Not that there is a lot to report this week. It’s been an odd one with the kids going back to school. Home schooling was hard this time round so I should have been thrilled that my daughter went back. Instead, I found myself missing her and the noise. The house was so quiet!
Blog wise, I posted two reviews. The first was a new release and the first in a new series by Carole Wyer. An Eye for an Eye was a highly enjoyable police procedural with an interesting and engaging female detective that I’m looking forward to getting to know more.
A killer running rings around the police. A detective spiralling out of control.
DI Kate Young is on leave. She’s the force’s best detective, but her bosses know she’s under pressure, on medication and overcoming trauma. So after her bad judgement call leads to a narrowly averted public disaster, they’re sure all she needs is a rest.
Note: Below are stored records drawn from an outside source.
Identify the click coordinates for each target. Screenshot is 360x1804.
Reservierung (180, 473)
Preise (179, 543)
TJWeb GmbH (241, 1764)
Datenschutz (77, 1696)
But when Staffordshire Police summon her back to work on a murder case, it’s a harder, more suspicious Kate Young who returns. With a new ruthlessness, she sets about tracking down a clinical, calculating serial killer who is torturing victims and leaving clues to taunt the police. Spurred on by her reporter husband, Young begins to suspect that the murderer might be closer than she ever imagined.
As she works to uncover the truth, Young unravels a network of secrets and lies, with even those closest to her having something to hide. But with her own competence—and her grip on reality—called into question, can she unmask the killer before they strike again?
They’re hunting a killer so silent, so invisible, that his unspeakable crimes are the only proof he exists.
A car submerged in a remote pond. The bodies of two girls strapped into their seats. The mystery of their mother, vanished without a trace, leads Gwen Proctor and Kezia Claremont into dangerous territory.
On the surface, Gwen’s life is good—two children approaching adulthood, a committed partner, and a harrowing past dead and gone. But that past is attracting the attention of someone invisible…and unstoppable. Trouble’s just beginning. So is the body count in this backwoods Tennessee town.
As threats mount and Gwen’s hunted by an enemy who pulls all the strings, Kezia has her back. But working to solve these vicious and unreasonable crimes will expose them both to a killer they can’t for the life of them see coming.
Perfect town. Perfect homes. Perfect families. It’s enough to drive some women mad…
In a tale inspired by real events, pregnant journalist Joan Harken is cautiously excited to follow her fiancé back to his Minnesota hometown. After spending a childhood on the move and chasing the screams and swirls of news-rich city life, she’s eager to settle down. Lilydale’s motto, “Come Home Forever,” couldn’t be more inviting.
And yet, something is off in the picture-perfect village.
The friendliness borders on intrusive. Joan can’t shake the feeling that every move she makes is being tracked. An archaic organization still seems to hold the town in thrall. So does the sinister secret of a little boy who vanished decades ago. And unless Joan is imagining things, a frighteningly familiar figure from her past is on watch in the shadows.
Her fiancé tells her she’s being paranoid. He might be right. Then again, she might have moved to the deadliest small town on earth.